- **EXERCISE GOAL**: Among the records below, one line contains "Image resolution: width=272"; copy that line and all that follow it, exactly as written.

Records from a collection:
★ ★ ★ ★ ★ ★ ★
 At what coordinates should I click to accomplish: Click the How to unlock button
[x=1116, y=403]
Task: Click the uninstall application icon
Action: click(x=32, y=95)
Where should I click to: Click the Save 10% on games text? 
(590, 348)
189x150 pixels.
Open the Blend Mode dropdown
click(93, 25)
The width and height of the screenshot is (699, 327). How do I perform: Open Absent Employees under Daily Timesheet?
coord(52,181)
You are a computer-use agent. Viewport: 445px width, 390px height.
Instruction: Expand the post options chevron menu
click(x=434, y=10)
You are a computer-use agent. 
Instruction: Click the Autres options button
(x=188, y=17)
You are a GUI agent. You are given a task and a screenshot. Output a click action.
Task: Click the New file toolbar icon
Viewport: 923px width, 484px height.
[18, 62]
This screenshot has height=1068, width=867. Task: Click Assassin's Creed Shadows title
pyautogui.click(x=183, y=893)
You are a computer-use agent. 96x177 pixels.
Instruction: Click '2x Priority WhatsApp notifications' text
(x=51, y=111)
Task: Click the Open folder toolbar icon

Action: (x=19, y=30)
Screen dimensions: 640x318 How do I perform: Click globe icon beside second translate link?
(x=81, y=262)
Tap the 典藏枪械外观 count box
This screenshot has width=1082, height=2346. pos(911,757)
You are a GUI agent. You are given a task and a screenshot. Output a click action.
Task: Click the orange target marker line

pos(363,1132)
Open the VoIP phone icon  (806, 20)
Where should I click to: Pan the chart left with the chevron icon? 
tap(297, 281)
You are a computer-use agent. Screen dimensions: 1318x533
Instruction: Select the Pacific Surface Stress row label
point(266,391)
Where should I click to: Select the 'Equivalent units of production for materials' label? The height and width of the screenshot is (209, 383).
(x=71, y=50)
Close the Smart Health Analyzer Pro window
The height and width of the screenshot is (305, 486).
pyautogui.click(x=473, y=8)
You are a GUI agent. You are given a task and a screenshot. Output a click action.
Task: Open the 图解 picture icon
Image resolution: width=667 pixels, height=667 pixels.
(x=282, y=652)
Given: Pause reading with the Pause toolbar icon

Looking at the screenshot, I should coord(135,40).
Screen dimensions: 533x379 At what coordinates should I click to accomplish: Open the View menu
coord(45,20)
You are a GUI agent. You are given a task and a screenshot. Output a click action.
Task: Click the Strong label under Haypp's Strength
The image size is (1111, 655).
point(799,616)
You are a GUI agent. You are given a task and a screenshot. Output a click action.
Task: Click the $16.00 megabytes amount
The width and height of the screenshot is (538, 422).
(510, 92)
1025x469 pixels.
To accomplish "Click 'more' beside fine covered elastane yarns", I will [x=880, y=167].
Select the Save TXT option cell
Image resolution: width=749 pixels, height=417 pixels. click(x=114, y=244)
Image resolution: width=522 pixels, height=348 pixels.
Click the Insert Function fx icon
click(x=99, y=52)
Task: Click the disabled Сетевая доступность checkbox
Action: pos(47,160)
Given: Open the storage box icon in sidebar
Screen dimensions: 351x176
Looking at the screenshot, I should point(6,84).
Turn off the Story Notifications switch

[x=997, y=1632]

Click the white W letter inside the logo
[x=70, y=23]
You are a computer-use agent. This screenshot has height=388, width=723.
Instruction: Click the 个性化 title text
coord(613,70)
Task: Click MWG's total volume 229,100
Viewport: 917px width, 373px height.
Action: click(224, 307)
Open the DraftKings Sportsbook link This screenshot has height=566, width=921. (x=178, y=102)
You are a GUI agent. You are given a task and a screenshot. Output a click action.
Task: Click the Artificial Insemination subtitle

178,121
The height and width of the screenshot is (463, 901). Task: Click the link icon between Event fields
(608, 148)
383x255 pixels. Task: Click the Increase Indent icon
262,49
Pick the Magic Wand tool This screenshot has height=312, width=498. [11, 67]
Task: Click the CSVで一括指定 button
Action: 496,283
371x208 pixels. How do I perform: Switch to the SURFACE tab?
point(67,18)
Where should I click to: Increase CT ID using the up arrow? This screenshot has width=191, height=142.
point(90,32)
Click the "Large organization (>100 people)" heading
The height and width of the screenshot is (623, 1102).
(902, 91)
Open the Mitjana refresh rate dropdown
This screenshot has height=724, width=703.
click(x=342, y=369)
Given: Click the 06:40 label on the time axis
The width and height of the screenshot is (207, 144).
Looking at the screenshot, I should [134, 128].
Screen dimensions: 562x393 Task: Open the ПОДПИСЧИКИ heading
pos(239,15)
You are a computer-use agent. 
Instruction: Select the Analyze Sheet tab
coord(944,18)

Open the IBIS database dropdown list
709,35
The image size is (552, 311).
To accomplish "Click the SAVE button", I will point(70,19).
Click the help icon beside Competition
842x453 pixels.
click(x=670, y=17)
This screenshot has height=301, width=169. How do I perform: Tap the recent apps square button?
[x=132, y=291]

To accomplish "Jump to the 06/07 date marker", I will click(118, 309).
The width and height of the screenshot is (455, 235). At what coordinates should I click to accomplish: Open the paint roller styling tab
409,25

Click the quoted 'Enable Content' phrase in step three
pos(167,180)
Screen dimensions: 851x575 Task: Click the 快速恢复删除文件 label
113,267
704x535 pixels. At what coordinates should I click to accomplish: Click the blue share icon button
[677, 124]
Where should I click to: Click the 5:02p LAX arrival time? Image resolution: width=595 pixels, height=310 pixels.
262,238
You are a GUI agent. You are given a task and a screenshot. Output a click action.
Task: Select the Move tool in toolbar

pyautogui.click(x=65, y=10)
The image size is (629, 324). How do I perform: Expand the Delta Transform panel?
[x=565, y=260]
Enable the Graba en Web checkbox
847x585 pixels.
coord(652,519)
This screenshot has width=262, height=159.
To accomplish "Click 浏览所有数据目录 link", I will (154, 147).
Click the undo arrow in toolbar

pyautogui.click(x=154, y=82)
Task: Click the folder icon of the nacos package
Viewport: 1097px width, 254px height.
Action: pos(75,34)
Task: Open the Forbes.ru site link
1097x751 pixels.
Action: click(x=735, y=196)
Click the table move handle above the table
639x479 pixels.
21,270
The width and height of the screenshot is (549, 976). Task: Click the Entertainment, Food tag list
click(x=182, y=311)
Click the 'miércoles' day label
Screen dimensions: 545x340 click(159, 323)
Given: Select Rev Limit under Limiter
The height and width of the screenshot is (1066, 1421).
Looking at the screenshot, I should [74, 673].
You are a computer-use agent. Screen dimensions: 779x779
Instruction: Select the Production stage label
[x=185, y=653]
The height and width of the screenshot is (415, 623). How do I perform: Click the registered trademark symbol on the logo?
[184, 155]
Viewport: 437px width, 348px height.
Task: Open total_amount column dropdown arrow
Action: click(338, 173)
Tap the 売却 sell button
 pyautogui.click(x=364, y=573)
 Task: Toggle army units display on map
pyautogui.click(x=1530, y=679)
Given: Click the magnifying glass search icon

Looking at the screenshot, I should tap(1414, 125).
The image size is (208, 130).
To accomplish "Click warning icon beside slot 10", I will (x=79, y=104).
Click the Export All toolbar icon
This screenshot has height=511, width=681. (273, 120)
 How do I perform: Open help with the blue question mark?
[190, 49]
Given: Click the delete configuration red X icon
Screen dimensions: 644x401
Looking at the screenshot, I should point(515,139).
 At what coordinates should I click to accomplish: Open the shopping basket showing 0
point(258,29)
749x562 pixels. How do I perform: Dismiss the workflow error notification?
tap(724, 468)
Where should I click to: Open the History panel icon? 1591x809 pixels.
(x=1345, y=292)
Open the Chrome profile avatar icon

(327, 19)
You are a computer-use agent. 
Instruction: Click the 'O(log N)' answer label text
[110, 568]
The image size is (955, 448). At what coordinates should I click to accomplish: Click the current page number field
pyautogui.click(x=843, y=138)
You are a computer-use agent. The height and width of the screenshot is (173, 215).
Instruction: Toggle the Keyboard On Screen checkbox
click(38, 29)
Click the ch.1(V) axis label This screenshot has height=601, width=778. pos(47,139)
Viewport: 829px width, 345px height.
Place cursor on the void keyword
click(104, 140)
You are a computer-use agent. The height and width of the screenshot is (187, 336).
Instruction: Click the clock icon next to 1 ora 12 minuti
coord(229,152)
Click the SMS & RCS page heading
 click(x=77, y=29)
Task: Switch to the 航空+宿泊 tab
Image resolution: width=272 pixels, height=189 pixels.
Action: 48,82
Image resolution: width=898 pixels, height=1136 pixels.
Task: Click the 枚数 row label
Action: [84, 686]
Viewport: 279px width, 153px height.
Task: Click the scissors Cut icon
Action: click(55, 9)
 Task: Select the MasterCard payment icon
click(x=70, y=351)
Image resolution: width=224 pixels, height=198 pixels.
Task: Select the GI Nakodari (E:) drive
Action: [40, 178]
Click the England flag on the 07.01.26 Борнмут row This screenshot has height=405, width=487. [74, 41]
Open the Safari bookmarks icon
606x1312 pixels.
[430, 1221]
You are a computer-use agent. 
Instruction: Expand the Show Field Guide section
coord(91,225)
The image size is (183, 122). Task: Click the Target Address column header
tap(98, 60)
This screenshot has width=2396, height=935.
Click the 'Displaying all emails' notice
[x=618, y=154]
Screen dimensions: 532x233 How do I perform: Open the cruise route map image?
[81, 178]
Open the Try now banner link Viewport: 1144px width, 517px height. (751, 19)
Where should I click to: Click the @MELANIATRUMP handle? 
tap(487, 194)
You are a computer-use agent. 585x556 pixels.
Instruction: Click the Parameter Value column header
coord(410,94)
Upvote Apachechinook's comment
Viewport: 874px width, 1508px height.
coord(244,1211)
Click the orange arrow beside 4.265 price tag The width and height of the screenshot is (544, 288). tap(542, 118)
★ ★ ★ ★ ★ ★ ★
- **REPLY**:
Image resolution: width=272 pixels, height=189 pixels.
Action: 48,82
Image resolution: width=898 pixels, height=1136 pixels.
Task: Click the 枚数 row label
Action: [84, 686]
Viewport: 279px width, 153px height.
Task: Click the scissors Cut icon
Action: click(55, 9)
 Task: Select the MasterCard payment icon
click(x=70, y=351)
Image resolution: width=224 pixels, height=198 pixels.
Task: Select the GI Nakodari (E:) drive
Action: [40, 178]
Click the England flag on the 07.01.26 Борнмут row This screenshot has height=405, width=487. [74, 41]
Open the Safari bookmarks icon
606x1312 pixels.
[430, 1221]
You are a computer-use agent. 
Instruction: Expand the Show Field Guide section
coord(91,225)
The image size is (183, 122). Task: Click the Target Address column header
tap(98, 60)
This screenshot has width=2396, height=935.
Click the 'Displaying all emails' notice
[x=618, y=154]
Screen dimensions: 532x233 How do I perform: Open the cruise route map image?
[81, 178]
Open the Try now banner link Viewport: 1144px width, 517px height. (751, 19)
Where should I click to: Click the @MELANIATRUMP handle? 
tap(487, 194)
You are a computer-use agent. 585x556 pixels.
Instruction: Click the Parameter Value column header
coord(410,94)
Upvote Apachechinook's comment
Viewport: 874px width, 1508px height.
coord(244,1211)
Click the orange arrow beside 4.265 price tag The width and height of the screenshot is (544, 288). tap(542, 118)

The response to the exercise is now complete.